Trois plongeurs meurent lors de travaux de maintenance au Honduras

Trois plongeurs sont morts ce lundi dans le secteur de Las Peceras, à Santa Cruz de Yojoa, département de Cortés, Honduras, alors qu'ils effectuaient l'entretien des cages d'élevage de tilapias de l'entreprise aquacole Aquafinca, près du barrage hydroélectrique Francisco Morazán, connu sous le nom de « El Cajón ». Les autorités enquêtent sur les causes.

Les victimes ont été identifiées comme étant Jackson Andonie Chavarría Sandoval, 23 ans ; Benigno Matute, 20 ans ; et Raúl Ulloa, 23 ans, employés de l'entreprise qui effectuaient des travaux sous-marins dans les structures de production.

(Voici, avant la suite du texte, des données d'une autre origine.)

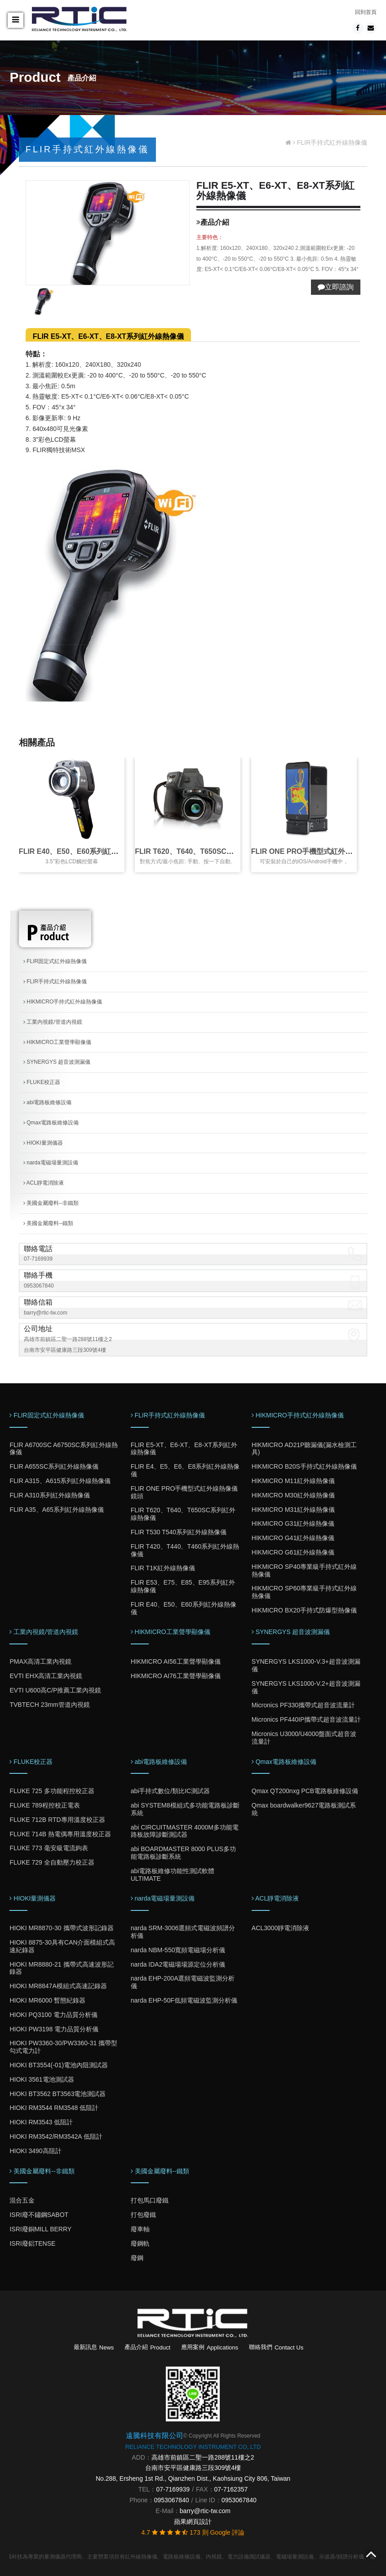 The height and width of the screenshot is (2576, 386). Describe the element at coordinates (63, 1448) in the screenshot. I see `FLIR A6700SC A6750SC系列紅外線熱像儀` at that location.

L'incident s'est produit vers 11h00, selon les informations préliminaires. Le personnel présent sur place a été alerté d'une situation irrégulière lors de l'immersion et des équipes de secours ont été mobilisées, mais les trois travailleurs ont été retrouvés morts dans la zone de travail.

Les autorités compétentes ont entamé des procédures pour clarifier ce qui s'est passé lors d'un événement qui a eu un impact sur la communauté et le secteur aquacole du nord du pays.

Une hypothèse préliminaire des équipes de recherche pointe vers une possible défaillance des équipements de sécurité utilisés lors de la plongée ou leur utilisation incomplète. Les causes officielles, dans tous les cas, seront établies avec les rapports d'expertise.

Les équipes de médecine légale et les agents d'enquête ont procédé à l'enlèvement des corps et ont documenté la scène pour recueillir des preuves et déterminer les responsabilités.

Trois plongeurs en équipement complet immergés dans des eaux troubles, travaillant sur des cages de pisciculture. On voit des bulles et des débris flotter.

Jusqu'à présent, il n'était pas rendu public si les travailleurs disposaient de tous les équipements de protection requis ou s'il existait des protocoles de surveillance spécifiques pendant les opérations sous-marines. Ces points font partie de l'enquête, selon des sources liées à la procédure.

La société Aquafinca a exprimé ses regrets pour ce qui s'est passé et a assuré qu'elle collaborerait avec les autorités tout au long du processus, selon la société.

Elle a également annoncé qu'elle recruterait un expert international en sécurité de la plongée industrielle pour réaliser un audit technique indépendant visant à établir les causes de l'accident.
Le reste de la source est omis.